Closed Status-Mirror closed 1 year ago
This issue is very similar to issue #431 - we only have a problem when we do not output "id". Currently, ID variables are only assigned to particles when we go to output ID.
In the example deck I provided, we never attempt to output the electron ID, so no electron ID is every assigned. All electron ID values are 0 in this simulation, so when the particle is copied to the probe output list, the ID is still 0. The particle is assigned a false ID before being output, but this is simply 1 plus the last ID.
We can fix this by forcing EPOCH to assign an ID to any species which has an attached particle probe. Our proposed fix performs this in the push_particles
routine, before the actual particle push begins. We have chosen this routine, as the code which checks if particles pass the probe is also here.
Related question: if i define DEFINES += $(D)PARTICLE_ID which is by default OFF what specifically happens what may detriment the code run speed, allocated memory etc? Are burdens too high to keep default OFF? If slowdown is less than few % then who cares? And memory becomes cheaper and cheaper very fast. I'd prefer it always to be ON. Same is done in some other codes where IDs for all particles are always ON, if they are not needed today, they might be needed later
When running EPOCH in parallel, each processor only sees a fraction of the total simulation. As particles move through space, they can move from regions controlled by one processor, to another. When this happens, the particle data needs to be transferred between processors, and the more particle variables to transfer (like particle ID, or optical emission depths for bremsstrahlung or qed emission), the slower the code runs. MPI transfer is a slow process, so we want to mimise the performace hit.

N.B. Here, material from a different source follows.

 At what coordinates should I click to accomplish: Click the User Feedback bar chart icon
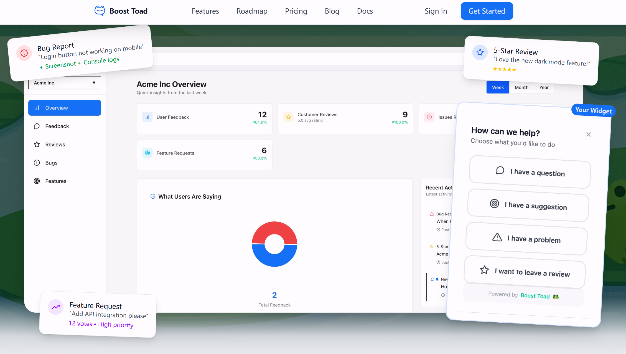click(x=147, y=117)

EPOCH is designed to run efficiently on massive supercomputers with huge processor counts. By default, EPOCH only runs the core algorithms with minimal particle data. Even if it's a tiny slowdown, when you run on massive, expensive clusters, the cost-saving is worth it.
Particle probes correctly output particle ID - however, the particle ID values are modified after passing a probe. I have included a basic input deck at the bottom of this report which demonstrates the problem. Here we set up a beam of 200000 electrons passing two probes in space. When using the compilation flags:
the first probe outputs particles ID 1-200000. This is expected, as all particles pass the first probe. All particles then pass the second probe, which records ID values 200001-400000. It seems like the particle ID values for the electrons have been recalculated after passing the first probe.
This issue was first identified by Ethan at the University of York in a private communication to me.